▶ **Task description**:
Within the records below is a range that opens at the line with "2023 (441, 497)" and closes at the line with "2022 (411, 1978)". Return that range word for word, both ends included, and only that range.

┏━━

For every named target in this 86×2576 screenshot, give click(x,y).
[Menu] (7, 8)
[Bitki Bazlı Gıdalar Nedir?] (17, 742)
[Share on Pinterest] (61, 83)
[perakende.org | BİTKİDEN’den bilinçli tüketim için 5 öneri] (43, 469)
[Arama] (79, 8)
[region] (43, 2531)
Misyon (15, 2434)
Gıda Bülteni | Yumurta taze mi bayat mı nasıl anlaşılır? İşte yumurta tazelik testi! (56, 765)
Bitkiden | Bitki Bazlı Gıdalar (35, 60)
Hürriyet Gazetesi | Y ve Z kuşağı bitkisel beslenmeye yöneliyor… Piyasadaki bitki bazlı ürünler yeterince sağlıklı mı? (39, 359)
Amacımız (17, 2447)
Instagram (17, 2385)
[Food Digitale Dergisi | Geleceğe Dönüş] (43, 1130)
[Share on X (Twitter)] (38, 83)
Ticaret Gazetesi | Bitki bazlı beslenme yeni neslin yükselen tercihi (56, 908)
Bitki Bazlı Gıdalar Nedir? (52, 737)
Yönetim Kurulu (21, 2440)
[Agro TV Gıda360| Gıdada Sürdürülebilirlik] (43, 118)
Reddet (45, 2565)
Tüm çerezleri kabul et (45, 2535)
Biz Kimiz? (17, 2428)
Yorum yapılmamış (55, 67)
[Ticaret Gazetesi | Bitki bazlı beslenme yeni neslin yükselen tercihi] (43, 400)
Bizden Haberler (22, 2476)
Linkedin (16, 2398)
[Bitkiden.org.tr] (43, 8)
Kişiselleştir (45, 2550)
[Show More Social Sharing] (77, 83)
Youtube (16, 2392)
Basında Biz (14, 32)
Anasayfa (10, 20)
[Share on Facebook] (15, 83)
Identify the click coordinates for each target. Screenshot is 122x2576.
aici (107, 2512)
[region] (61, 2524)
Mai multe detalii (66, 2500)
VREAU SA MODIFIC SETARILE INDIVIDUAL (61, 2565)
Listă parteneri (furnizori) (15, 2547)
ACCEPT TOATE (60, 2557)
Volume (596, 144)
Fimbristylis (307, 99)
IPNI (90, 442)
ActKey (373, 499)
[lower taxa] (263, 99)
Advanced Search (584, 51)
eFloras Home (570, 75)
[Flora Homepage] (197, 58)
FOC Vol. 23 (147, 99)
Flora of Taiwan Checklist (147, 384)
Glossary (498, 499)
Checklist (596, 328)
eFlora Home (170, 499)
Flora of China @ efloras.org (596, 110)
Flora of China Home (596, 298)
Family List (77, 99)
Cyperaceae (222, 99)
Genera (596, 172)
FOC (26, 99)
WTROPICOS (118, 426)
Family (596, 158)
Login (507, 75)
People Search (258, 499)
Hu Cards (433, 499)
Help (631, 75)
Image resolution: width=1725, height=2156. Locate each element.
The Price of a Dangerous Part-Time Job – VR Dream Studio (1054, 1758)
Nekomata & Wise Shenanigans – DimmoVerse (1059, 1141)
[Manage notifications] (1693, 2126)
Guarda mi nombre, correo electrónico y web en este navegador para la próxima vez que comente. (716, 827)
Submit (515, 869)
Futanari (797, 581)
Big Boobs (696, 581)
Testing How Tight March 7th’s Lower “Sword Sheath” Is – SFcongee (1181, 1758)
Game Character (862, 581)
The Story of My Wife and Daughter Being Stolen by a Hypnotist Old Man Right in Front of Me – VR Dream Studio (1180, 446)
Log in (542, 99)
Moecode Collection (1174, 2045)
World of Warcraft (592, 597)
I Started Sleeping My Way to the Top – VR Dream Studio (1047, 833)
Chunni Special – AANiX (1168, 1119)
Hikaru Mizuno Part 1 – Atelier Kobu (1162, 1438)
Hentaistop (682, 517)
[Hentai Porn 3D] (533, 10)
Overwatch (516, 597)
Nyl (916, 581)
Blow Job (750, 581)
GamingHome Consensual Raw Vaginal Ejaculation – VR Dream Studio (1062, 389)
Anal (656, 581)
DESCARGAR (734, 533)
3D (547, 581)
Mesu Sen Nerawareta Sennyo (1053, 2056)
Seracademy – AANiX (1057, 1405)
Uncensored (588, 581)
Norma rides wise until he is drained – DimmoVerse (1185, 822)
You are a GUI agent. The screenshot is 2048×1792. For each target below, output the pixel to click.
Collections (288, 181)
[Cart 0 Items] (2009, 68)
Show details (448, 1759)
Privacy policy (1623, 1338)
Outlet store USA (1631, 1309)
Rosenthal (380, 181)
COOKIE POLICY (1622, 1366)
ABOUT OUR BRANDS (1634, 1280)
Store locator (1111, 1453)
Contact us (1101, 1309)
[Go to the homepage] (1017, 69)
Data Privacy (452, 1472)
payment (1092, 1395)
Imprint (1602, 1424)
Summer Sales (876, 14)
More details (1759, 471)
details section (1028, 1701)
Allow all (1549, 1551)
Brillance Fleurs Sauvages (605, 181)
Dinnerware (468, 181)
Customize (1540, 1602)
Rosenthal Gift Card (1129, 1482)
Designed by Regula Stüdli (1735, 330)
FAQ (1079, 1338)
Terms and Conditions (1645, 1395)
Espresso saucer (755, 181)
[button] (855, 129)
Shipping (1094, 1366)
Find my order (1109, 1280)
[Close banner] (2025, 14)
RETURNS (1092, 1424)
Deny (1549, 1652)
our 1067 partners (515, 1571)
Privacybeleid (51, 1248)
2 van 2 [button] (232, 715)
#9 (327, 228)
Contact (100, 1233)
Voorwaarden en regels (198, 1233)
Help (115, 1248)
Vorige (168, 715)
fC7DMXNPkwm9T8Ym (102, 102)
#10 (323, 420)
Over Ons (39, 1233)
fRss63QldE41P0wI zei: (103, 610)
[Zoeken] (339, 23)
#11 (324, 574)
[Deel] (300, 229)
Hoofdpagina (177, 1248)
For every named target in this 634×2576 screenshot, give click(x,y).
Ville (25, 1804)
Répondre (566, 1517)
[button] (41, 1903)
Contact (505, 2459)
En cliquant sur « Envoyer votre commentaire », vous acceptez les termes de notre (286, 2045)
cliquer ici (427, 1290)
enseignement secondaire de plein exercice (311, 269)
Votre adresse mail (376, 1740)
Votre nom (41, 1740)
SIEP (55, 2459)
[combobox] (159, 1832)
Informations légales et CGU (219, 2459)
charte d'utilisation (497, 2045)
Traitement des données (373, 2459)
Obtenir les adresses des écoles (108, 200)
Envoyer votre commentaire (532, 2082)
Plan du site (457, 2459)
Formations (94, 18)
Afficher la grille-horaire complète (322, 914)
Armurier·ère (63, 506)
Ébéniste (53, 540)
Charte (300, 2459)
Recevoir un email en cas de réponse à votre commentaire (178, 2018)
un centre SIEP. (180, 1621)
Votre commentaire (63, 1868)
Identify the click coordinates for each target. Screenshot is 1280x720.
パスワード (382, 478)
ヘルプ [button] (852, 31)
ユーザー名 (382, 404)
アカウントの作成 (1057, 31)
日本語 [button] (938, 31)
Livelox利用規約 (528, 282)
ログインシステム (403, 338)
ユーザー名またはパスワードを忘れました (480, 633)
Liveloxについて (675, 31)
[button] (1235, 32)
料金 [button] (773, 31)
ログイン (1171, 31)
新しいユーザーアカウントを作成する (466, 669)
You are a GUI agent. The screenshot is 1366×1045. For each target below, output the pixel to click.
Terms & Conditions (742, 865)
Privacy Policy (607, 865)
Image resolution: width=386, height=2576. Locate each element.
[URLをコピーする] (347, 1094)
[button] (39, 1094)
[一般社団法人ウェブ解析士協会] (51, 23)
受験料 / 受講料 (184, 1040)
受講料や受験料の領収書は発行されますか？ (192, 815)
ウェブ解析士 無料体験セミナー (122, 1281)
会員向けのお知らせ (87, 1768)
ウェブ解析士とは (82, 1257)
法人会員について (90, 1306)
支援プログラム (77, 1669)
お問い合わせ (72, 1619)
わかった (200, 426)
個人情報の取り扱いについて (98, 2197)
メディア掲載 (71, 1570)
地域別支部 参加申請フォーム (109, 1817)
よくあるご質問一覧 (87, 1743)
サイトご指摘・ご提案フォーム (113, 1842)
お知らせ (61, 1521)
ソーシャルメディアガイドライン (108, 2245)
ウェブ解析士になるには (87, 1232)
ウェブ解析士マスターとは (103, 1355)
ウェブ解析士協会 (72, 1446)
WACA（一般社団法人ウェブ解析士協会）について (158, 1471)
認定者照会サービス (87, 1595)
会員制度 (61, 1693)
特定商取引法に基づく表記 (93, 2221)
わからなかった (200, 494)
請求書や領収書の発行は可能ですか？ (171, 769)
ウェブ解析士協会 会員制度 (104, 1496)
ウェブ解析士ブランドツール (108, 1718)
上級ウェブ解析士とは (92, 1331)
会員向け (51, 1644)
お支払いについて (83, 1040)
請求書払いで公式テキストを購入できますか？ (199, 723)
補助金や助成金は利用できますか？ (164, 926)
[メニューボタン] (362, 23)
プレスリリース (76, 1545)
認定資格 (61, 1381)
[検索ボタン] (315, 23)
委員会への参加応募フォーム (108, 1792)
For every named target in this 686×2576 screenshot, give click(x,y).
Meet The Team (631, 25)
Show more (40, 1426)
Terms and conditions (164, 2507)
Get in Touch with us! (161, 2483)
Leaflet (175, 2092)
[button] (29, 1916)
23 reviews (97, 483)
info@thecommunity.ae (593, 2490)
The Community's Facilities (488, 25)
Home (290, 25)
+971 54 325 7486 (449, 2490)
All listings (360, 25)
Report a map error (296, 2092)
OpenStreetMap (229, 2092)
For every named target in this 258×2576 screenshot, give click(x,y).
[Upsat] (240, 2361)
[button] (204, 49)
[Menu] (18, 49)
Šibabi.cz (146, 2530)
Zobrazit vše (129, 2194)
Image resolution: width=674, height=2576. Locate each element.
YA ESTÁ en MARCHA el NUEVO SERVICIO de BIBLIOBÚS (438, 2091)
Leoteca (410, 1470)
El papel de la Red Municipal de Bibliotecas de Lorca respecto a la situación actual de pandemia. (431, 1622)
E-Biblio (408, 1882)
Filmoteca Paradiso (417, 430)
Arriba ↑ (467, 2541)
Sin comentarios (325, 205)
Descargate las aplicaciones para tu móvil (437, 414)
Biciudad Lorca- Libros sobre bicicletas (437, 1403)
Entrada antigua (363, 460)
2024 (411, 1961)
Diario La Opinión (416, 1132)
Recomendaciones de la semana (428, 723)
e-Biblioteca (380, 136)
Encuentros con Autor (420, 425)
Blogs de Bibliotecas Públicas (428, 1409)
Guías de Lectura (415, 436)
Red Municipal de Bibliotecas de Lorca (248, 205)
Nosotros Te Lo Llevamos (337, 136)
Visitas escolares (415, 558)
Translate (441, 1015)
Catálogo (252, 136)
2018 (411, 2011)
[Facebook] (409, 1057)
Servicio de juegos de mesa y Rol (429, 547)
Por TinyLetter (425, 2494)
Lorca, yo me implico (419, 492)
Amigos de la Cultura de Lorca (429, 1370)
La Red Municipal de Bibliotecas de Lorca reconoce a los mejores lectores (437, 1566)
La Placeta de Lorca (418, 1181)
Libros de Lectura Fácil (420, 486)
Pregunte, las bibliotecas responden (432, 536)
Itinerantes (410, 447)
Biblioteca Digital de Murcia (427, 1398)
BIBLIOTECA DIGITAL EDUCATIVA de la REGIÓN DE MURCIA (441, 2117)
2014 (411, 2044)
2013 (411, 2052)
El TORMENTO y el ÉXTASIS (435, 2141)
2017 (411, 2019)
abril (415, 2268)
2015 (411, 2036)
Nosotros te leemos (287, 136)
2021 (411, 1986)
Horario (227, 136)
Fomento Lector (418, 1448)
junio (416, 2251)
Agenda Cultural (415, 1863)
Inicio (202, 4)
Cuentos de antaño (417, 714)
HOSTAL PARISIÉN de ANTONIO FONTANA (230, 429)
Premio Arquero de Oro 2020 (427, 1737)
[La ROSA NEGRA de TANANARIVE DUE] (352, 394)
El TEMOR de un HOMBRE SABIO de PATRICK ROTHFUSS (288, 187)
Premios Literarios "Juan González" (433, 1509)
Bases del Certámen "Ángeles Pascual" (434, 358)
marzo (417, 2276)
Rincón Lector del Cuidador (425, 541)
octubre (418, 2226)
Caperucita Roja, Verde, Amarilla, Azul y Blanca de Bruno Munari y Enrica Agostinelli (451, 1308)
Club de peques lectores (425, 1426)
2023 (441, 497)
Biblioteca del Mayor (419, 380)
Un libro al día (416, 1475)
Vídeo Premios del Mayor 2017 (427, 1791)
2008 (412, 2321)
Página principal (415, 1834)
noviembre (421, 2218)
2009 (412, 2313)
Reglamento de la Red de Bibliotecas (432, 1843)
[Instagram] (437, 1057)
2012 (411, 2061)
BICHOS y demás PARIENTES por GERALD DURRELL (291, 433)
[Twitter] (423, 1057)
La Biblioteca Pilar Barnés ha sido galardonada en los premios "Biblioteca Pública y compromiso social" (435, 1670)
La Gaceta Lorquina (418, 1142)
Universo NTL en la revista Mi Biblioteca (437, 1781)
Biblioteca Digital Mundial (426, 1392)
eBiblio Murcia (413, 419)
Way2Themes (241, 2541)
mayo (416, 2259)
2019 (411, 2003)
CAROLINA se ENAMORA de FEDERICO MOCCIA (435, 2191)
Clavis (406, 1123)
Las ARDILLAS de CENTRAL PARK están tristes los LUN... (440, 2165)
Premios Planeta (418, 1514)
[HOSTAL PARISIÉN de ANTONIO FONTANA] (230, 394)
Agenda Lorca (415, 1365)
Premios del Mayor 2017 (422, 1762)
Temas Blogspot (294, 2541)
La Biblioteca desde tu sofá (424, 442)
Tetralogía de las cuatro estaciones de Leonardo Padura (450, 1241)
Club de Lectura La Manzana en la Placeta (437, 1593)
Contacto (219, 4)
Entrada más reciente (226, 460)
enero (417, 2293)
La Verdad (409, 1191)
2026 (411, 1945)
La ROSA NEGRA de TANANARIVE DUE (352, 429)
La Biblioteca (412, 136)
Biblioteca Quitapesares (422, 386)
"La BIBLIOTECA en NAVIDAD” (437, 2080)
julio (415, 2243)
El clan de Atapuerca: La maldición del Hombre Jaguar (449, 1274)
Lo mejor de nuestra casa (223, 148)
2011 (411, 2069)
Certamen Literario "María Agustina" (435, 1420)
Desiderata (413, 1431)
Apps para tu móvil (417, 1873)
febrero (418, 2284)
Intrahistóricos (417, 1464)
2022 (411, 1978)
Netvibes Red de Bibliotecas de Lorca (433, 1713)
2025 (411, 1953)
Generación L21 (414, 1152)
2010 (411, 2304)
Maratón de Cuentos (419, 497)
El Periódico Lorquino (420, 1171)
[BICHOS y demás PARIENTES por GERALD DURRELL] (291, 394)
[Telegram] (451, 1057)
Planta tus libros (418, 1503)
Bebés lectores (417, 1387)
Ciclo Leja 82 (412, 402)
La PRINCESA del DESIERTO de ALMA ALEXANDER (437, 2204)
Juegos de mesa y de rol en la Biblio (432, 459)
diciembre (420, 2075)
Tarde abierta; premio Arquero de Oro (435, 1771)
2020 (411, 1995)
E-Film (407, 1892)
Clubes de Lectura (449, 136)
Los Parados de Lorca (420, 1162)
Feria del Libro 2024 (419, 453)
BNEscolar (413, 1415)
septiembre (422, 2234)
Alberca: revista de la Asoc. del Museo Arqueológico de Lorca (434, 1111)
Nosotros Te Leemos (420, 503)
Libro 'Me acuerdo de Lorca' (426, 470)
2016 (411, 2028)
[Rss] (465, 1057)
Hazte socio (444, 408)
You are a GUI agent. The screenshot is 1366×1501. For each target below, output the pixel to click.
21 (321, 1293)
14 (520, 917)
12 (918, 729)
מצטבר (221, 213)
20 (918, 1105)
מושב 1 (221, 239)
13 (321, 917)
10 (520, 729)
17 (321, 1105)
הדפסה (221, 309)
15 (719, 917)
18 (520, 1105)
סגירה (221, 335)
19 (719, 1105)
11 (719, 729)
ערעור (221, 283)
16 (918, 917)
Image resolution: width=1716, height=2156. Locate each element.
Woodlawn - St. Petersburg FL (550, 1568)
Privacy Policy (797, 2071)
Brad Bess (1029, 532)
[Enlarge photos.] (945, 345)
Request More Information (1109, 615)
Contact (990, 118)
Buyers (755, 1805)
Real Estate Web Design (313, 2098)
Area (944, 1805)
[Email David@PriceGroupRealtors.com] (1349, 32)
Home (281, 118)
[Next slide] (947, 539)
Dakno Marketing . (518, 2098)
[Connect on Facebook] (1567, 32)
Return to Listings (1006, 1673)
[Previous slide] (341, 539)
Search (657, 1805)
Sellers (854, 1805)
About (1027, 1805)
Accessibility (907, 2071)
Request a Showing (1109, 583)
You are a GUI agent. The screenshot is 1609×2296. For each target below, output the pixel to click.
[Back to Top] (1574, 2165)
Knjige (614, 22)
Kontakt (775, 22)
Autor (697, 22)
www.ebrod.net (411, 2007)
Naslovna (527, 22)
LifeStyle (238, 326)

┗━━

▶ **Task result**:
2023 (441, 497)
Biblioteca del Mayor (419, 380)
Un libro al día (416, 1475)
Vídeo Premios del Mayor 2017 (427, 1791)
2008 (412, 2321)
Página principal (415, 1834)
noviembre (421, 2218)
2009 (412, 2313)
Reglamento de la Red de Bibliotecas (432, 1843)
[Instagram] (437, 1057)
2012 (411, 2061)
BICHOS y demás PARIENTES por GERALD DURRELL (291, 433)
[Twitter] (423, 1057)
La Biblioteca Pilar Barnés ha sido galardonada en los premios "Biblioteca Pública y compromiso social" (435, 1670)
La Gaceta Lorquina (418, 1142)
Universo NTL en la revista Mi Biblioteca (437, 1781)
Biblioteca Digital Mundial (426, 1392)
eBiblio Murcia (413, 419)
Way2Themes (241, 2541)
mayo (416, 2259)
2019 (411, 2003)
CAROLINA se ENAMORA de FEDERICO MOCCIA (435, 2191)
Clavis (406, 1123)
Las ARDILLAS de CENTRAL PARK están tristes los LUN... (440, 2165)
Premios Planeta (418, 1514)
[HOSTAL PARISIÉN de ANTONIO FONTANA] (230, 394)
Agenda Lorca (415, 1365)
Premios del Mayor 2017 (422, 1762)
Temas Blogspot (294, 2541)
La Biblioteca desde tu sofá (424, 442)
Tetralogía de las cuatro estaciones de Leonardo Padura (450, 1241)
Club de Lectura La Manzana en la Placeta (437, 1593)
Contacto (219, 4)
Entrada más reciente (226, 460)
enero (417, 2293)
La Verdad (409, 1191)
2026 (411, 1945)
La ROSA NEGRA de TANANARIVE DUE (352, 429)
La Biblioteca (412, 136)
Biblioteca Quitapesares (422, 386)
"La BIBLIOTECA en NAVIDAD” (437, 2080)
julio (415, 2243)
El clan de Atapuerca: La maldición del Hombre Jaguar (449, 1274)
Lo mejor de nuestra casa (223, 148)
2011 (411, 2069)
Certamen Literario "María Agustina" (435, 1420)
Desiderata (413, 1431)
Apps para tu móvil (417, 1873)
febrero (418, 2284)
Intrahistóricos (417, 1464)
2022 (411, 1978)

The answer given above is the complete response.